I guess the easiest way to describe this movie is as “Battle Royale” with children’s toys. And for a good two thirds of the running time, this is immensely good fun. The first two games are probably the best, but the third with the Matrioshka dolls works really well too. Sadly the penultimate game with a giant wooden Polar Bear is a bit of a pace-killer, and the final sequence arrives just as the film runs out of steam. But on the whole, these are fun, violent, a little silly and actually really well realised.
I could be more forgiving about the loss of pace, if it wasn’t fundamentally flawed in two ways. And both are to do with the source material being adapted here.
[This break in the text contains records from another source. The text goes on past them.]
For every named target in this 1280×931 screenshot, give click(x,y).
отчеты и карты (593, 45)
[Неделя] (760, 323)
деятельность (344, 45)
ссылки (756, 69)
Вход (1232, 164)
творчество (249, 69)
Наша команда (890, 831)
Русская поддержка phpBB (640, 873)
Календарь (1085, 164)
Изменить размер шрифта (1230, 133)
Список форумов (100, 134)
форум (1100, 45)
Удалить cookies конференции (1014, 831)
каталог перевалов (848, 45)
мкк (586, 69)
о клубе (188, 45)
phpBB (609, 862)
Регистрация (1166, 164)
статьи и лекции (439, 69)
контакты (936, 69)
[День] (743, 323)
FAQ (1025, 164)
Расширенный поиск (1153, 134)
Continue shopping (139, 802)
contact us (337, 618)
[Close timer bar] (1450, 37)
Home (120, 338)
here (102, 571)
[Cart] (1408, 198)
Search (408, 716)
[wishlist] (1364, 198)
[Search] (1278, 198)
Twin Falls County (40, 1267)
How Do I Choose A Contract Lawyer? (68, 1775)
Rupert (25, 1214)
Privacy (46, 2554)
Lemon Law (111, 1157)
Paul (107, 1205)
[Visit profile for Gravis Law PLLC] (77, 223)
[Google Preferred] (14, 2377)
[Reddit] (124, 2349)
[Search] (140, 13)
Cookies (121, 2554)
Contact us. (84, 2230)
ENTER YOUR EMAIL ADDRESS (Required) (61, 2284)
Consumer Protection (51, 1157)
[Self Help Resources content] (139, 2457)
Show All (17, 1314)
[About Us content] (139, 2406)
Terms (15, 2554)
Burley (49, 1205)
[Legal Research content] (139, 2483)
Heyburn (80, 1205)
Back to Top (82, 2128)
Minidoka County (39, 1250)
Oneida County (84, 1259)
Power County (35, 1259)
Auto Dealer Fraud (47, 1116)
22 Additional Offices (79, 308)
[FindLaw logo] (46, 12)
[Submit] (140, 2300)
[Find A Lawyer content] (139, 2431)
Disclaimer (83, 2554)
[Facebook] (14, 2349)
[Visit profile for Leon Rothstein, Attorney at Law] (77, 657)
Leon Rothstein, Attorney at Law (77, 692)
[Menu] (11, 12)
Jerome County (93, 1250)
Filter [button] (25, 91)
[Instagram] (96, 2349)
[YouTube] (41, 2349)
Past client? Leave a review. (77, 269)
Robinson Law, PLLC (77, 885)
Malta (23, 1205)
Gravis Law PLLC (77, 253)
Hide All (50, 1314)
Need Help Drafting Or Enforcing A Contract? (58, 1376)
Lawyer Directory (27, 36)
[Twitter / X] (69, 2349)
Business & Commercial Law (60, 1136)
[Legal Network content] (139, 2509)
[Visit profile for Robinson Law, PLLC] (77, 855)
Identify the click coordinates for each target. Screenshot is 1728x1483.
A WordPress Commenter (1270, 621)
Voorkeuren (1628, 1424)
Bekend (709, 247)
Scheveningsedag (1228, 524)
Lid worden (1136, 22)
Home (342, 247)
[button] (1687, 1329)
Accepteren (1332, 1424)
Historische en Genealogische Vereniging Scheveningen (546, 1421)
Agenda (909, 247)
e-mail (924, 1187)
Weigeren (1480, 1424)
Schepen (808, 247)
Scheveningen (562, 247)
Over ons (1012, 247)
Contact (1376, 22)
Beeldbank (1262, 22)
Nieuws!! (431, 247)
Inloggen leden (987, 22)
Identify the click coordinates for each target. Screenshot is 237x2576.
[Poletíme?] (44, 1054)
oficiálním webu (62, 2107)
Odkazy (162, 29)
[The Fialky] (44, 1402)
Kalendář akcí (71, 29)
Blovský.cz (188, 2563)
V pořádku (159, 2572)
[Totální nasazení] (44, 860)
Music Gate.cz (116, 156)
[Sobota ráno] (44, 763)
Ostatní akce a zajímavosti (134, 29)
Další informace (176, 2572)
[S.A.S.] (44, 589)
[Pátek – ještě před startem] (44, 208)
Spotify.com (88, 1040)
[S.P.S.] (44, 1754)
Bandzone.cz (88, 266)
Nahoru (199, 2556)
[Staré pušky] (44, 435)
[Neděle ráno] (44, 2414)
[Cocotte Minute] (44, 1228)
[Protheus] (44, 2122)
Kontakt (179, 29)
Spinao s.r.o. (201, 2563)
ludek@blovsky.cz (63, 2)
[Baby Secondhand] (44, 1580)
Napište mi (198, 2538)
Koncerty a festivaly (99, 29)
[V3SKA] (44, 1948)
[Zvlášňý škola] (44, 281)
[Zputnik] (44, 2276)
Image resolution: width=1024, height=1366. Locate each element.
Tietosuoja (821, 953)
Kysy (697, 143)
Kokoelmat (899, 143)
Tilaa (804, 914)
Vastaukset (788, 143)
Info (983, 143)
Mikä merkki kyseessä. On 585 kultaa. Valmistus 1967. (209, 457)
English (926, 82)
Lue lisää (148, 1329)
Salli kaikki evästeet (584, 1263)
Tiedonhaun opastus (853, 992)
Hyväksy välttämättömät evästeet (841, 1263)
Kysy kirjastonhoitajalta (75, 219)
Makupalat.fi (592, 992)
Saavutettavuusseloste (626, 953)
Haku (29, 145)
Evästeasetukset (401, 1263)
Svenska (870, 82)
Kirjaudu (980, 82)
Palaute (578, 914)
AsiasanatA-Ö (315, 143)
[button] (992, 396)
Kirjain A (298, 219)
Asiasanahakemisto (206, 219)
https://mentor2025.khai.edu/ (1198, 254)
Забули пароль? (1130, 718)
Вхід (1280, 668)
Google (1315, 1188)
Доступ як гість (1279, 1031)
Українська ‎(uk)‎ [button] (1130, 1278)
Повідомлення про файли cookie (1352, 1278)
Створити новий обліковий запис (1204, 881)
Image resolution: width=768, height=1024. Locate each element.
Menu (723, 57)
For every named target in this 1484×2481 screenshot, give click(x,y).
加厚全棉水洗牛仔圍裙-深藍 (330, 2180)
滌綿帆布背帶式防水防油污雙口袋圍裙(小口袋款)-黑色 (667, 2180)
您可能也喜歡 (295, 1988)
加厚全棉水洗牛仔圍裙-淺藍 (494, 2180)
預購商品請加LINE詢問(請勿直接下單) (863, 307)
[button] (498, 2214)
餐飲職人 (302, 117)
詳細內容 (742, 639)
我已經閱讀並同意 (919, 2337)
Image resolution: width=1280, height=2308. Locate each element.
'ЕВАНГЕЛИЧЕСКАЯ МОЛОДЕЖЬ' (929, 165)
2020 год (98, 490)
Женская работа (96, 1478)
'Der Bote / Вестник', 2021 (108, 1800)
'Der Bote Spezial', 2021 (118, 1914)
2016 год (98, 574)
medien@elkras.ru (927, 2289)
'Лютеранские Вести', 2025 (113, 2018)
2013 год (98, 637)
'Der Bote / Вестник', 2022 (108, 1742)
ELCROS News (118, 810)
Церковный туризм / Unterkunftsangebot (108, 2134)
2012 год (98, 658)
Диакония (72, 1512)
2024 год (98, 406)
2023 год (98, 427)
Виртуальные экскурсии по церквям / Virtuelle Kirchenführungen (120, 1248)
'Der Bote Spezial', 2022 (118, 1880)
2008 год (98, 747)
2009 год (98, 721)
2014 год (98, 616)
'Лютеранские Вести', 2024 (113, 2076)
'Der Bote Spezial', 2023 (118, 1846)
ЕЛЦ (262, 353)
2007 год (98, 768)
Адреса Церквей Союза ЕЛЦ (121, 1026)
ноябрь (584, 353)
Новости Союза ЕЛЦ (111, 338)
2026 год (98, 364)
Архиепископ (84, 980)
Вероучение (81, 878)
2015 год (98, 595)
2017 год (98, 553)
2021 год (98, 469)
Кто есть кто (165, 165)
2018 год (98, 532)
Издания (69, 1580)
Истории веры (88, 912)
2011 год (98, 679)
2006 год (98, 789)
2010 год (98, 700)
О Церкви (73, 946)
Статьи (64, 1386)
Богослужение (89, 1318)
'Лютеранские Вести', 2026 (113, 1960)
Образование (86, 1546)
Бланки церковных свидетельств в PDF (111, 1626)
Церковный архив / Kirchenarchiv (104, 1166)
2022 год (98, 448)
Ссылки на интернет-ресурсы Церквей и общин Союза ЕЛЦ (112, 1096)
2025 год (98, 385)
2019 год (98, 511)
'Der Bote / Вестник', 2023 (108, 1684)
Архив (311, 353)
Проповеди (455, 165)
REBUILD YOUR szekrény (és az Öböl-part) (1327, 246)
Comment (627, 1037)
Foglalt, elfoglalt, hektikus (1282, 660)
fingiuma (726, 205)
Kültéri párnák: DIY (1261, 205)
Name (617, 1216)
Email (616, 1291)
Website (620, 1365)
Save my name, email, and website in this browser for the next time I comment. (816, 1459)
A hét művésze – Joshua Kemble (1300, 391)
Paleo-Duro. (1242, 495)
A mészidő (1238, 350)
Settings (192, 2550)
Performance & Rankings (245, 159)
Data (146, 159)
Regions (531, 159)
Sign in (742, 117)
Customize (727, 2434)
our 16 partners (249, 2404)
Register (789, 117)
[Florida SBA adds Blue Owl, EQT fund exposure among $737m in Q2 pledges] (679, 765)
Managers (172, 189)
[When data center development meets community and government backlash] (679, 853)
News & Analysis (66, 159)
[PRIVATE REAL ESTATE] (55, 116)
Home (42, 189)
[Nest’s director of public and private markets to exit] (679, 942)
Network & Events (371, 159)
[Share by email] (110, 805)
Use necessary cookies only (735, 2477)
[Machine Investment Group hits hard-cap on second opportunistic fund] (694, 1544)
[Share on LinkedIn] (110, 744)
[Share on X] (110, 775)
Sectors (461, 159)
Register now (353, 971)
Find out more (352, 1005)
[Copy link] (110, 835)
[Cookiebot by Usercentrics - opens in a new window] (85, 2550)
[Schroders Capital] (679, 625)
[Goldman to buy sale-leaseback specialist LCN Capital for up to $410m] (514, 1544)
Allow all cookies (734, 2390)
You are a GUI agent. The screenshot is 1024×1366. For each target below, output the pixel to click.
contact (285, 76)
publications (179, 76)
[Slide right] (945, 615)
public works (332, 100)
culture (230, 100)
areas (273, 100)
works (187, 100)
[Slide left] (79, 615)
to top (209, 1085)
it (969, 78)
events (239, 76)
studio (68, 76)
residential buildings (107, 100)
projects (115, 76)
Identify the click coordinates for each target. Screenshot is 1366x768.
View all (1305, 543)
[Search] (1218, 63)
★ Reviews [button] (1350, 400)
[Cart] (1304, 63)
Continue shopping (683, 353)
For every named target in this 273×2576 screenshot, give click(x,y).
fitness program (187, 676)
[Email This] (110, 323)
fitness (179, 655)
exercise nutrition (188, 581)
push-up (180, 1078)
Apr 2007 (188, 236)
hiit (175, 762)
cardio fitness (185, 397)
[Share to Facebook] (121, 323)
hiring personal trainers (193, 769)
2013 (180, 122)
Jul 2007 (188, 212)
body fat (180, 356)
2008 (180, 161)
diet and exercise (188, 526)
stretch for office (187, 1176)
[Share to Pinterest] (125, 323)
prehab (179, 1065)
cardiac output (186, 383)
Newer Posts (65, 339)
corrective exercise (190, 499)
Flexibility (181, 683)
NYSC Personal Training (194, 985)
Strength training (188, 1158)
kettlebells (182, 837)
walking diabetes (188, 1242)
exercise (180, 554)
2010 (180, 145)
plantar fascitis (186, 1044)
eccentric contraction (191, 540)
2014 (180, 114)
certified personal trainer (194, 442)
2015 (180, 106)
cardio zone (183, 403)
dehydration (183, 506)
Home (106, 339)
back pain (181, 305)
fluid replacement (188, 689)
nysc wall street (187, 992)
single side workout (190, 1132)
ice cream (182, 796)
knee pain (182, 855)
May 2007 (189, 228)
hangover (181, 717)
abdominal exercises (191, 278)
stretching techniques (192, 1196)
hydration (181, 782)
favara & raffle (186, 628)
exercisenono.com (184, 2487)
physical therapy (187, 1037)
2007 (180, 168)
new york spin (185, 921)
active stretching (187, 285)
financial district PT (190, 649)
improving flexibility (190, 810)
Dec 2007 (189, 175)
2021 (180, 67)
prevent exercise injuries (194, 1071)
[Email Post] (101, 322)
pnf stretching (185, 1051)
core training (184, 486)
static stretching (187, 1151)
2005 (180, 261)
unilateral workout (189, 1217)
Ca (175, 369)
It’s an unfinished Manga, so the biggest problem is that the film can do little else than end on a cliff-hanger. That wouldn’t necessarily be a problem, but after the utter loss of momentum in the final act of the movie, it feels even more unsatisfactory. Moreover, the film is crippled by the fact it is able to hint at the truth of the events going on by the introduction of two mysterious older characters who are called into action during the running time, but nothing is ever done with them – probably because Miike has no idea where the story is actually going. Adapting a finished work means the director can mould characters and events to match the needs of a two hour film against a longer form original. Here he is limited to what is available in the unfinished source product.
Even that would be forgivable if the film spends a bit of time with the characters. But here they all feel like ciphers. One of the female characters gets some backstory with Shun, but our lead himself, along with most of the kids are utterly undeveloped, and defined only by their current personalities. It’s therefor hard to actually care when they get bumped off. And then the one character we do actually feel something for gets removed in such an anti-climactic way, it is really disappointing.
Despite what I said in the introduction, “As the Gods Will” doesn’t actually feel overlong, it just gets a little boring. It was always going to struggle to top its own opening sequences. It also feels a little empty, there are themes here that simply are not explored. “Battle Royale” may have had a similar body count and ridiculous premise, but characters were explored, and there were clear themes that were being discussed with the narrative of the film.
“As the Gods Will” is a strangely front-loaded film that for the first two-thirds of its running time is a delightful, if a little gory, movie. Sadly, it doesn’t just lose momentum, but is crippled by being what it is – an adaptation of an episodic and unfinished Manga. I am hard on the film only because it opens so well, and the failings of the final third mean that the other deficiencies in the story are exacerbated. The good stuff makes it Recommended, and maybe if the sequel gets made and delivers on the early promise, it could actually get better.